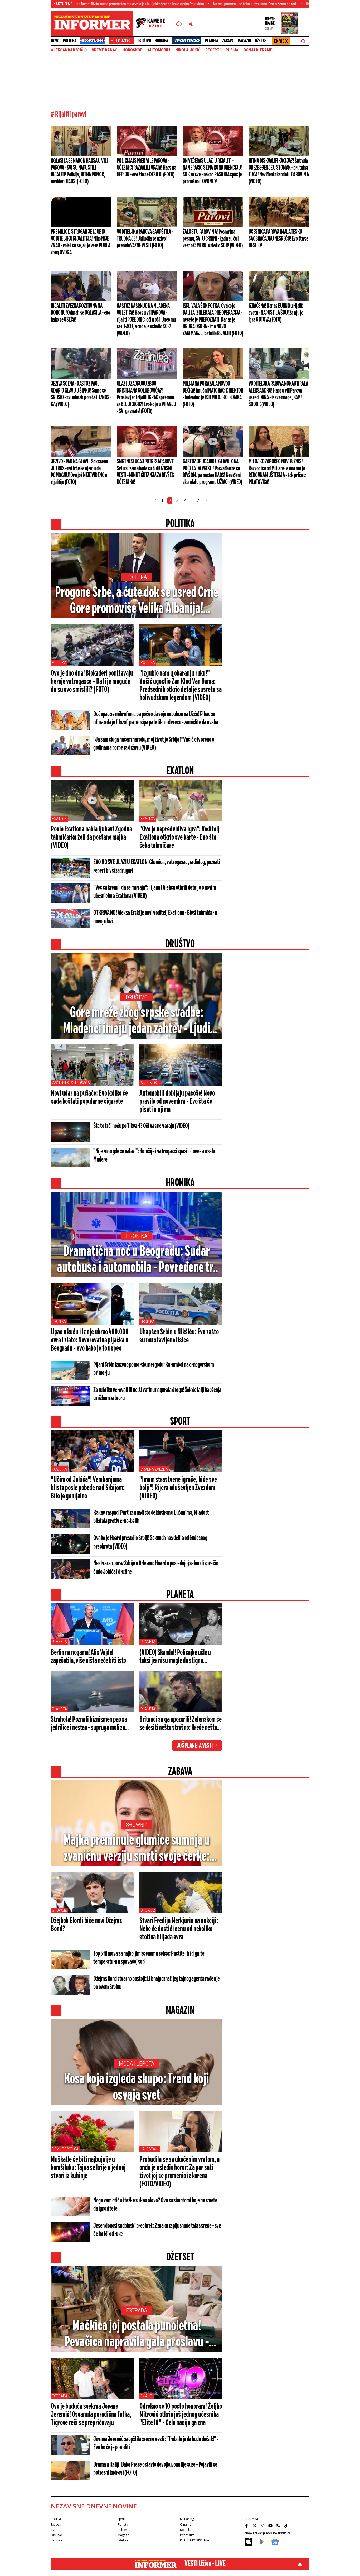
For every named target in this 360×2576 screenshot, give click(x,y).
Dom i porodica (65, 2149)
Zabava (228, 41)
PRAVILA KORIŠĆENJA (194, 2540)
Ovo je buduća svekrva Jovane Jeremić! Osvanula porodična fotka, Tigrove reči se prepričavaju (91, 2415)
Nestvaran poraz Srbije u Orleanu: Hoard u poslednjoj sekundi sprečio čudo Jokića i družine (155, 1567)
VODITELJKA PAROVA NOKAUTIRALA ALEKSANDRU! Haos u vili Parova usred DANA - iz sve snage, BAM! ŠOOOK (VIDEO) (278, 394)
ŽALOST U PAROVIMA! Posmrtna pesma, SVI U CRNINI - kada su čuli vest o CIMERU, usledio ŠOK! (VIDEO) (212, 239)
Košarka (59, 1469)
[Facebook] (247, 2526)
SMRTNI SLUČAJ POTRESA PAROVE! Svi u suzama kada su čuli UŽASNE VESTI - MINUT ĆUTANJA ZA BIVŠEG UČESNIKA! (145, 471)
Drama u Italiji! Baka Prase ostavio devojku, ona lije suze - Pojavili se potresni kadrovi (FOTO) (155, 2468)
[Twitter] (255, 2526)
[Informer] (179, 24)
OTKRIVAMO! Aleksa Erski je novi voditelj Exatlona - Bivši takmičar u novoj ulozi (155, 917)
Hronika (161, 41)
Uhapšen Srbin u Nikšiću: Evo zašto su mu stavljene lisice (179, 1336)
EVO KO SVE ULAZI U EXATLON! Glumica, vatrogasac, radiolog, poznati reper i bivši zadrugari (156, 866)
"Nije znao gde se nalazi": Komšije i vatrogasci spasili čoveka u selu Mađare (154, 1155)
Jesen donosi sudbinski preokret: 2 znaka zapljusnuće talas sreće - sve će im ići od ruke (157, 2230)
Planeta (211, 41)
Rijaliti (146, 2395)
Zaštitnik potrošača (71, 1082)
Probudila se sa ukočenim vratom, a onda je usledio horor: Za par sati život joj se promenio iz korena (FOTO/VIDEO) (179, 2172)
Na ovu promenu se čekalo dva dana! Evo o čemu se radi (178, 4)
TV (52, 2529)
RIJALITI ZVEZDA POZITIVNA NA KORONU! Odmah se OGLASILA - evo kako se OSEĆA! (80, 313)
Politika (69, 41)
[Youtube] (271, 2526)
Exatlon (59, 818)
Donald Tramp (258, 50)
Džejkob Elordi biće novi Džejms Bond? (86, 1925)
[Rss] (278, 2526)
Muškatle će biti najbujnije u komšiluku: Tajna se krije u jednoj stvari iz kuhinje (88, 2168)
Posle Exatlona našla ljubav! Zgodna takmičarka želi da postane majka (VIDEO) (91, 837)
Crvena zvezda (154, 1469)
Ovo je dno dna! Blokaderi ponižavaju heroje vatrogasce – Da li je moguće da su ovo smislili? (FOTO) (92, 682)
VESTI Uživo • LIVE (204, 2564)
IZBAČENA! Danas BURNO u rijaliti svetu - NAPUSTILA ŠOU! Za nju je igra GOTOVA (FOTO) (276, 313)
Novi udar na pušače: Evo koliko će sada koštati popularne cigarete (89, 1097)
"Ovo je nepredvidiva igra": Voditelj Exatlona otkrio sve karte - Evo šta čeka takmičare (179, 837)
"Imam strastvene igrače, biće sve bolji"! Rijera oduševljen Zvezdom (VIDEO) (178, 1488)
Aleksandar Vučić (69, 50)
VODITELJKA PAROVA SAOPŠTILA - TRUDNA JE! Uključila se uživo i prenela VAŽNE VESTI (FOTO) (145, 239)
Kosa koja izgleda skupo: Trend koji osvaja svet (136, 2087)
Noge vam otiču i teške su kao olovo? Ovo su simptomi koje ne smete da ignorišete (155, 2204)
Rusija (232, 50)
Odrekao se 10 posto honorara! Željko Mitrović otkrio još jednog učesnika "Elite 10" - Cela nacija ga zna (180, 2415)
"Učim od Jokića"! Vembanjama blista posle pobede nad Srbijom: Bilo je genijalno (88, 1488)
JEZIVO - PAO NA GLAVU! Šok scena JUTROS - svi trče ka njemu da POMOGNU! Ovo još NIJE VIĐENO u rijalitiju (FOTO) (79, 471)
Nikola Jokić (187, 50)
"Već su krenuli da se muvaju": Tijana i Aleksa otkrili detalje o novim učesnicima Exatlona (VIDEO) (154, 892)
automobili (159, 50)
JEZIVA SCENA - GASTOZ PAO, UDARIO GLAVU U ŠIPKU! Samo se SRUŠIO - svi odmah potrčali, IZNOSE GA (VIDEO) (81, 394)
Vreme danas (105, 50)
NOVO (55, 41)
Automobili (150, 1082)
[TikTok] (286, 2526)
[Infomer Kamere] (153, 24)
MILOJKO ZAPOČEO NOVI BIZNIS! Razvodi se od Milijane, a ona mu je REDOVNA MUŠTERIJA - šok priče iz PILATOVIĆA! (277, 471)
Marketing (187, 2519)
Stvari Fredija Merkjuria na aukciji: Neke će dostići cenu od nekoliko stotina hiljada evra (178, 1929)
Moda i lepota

◇ ◇ ◇ ◇

▶ **Task prompt**
Instructions for the copy: start at the first entry, stop after the line containing "Hronika (161, 41)", keep every line exact, and drop the pictures.

▶ **Task result**
For every named target in this 360×2576 screenshot, give click(x,y).
Dom i porodica (65, 2149)
Zabava (228, 41)
PRAVILA KORIŠĆENJA (194, 2540)
Ovo je buduća svekrva Jovane Jeremić! Osvanula porodična fotka, Tigrove reči se prepričavaju (91, 2415)
Nestvaran poraz Srbije u Orleanu: Hoard u poslednjoj sekundi sprečio čudo Jokića i družine (155, 1567)
VODITELJKA PAROVA NOKAUTIRALA ALEKSANDRU! Haos u vili Parova usred DANA - iz sve snage, BAM! ŠOOOK (VIDEO) (278, 394)
ŽALOST U PAROVIMA! Posmrtna pesma, SVI U CRNINI - kada su čuli vest o CIMERU, usledio ŠOK! (VIDEO) (212, 239)
Košarka (59, 1469)
[Facebook] (247, 2526)
SMRTNI SLUČAJ POTRESA PAROVE! Svi u suzama kada su čuli UŽASNE VESTI - MINUT ĆUTANJA ZA BIVŠEG UČESNIKA! (145, 471)
Drama u Italiji! Baka Prase ostavio devojku, ona lije suze - Pojavili se potresni kadrovi (FOTO) (155, 2468)
[Twitter] (255, 2526)
[Informer] (179, 24)
OTKRIVAMO! Aleksa Erski je novi voditelj Exatlona - Bivši takmičar u novoj ulozi (155, 917)
Hronika (161, 41)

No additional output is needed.